***** Material shown *****

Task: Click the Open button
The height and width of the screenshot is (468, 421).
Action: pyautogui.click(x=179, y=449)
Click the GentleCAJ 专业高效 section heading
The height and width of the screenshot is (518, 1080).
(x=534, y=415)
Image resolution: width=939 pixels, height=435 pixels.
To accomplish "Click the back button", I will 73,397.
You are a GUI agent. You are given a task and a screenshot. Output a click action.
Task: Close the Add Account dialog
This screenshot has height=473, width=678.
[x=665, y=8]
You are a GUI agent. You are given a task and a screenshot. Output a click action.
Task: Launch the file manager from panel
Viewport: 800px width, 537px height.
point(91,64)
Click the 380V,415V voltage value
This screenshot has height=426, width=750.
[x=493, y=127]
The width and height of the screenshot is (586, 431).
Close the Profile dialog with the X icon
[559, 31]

*****
***** Material shown *****

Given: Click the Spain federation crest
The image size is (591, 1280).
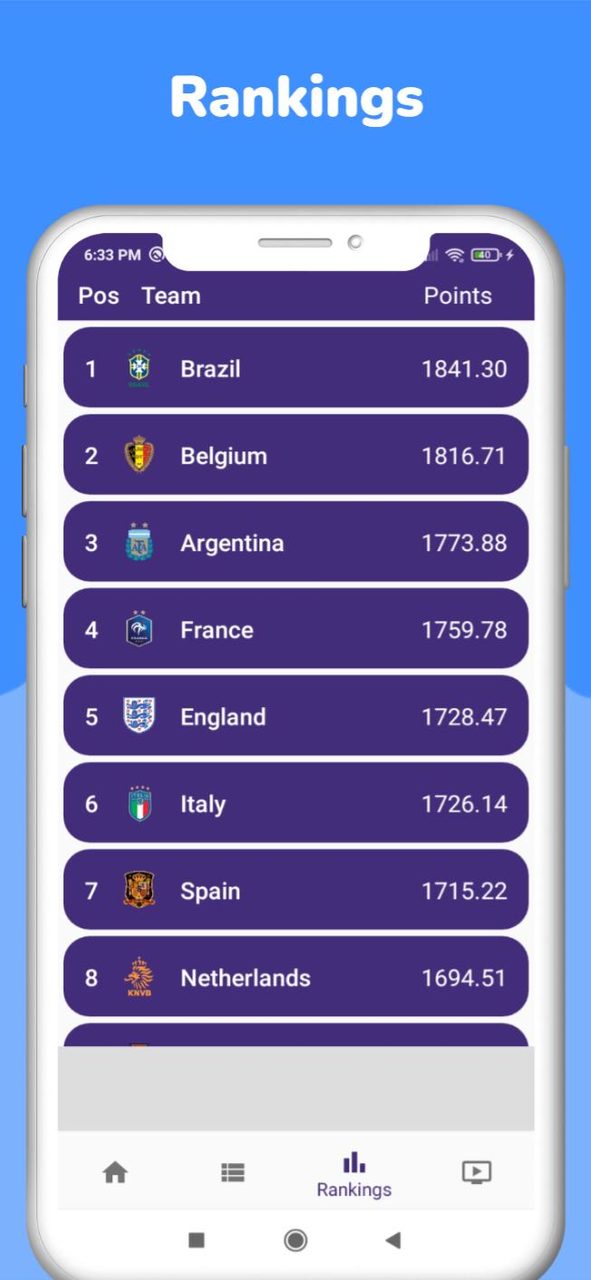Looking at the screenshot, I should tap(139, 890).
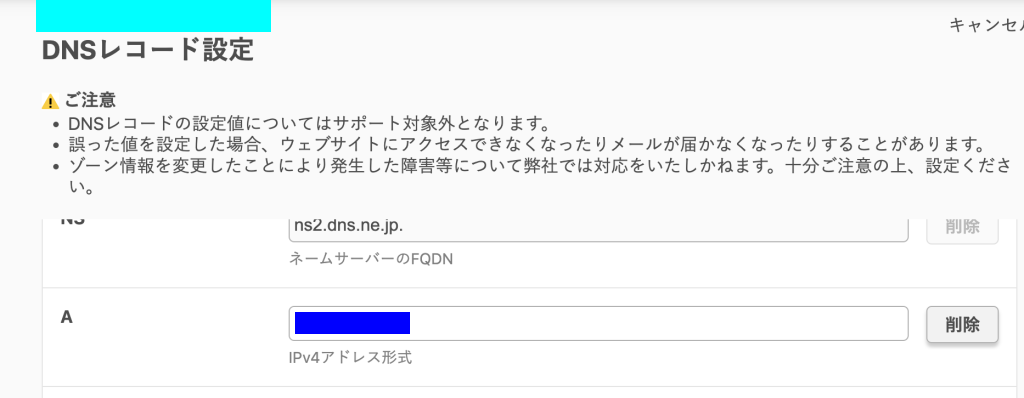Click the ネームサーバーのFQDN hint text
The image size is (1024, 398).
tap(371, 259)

*****

● What is needed:
Show all lines from the data that contain "button".

● Task solution:
Task: Click the Open button
To accomplish "Click the back button", I will 73,397.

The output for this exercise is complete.